━━━ Available data ━━━
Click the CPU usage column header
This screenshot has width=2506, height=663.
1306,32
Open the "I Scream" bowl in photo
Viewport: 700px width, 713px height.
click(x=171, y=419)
━━━
Activity: Would you return the full set of entries, unchanged in every detail?

Output for this task:
Click the CPU usage column header
This screenshot has width=2506, height=663.
1306,32
Open the "I Scream" bowl in photo
Viewport: 700px width, 713px height.
click(x=171, y=419)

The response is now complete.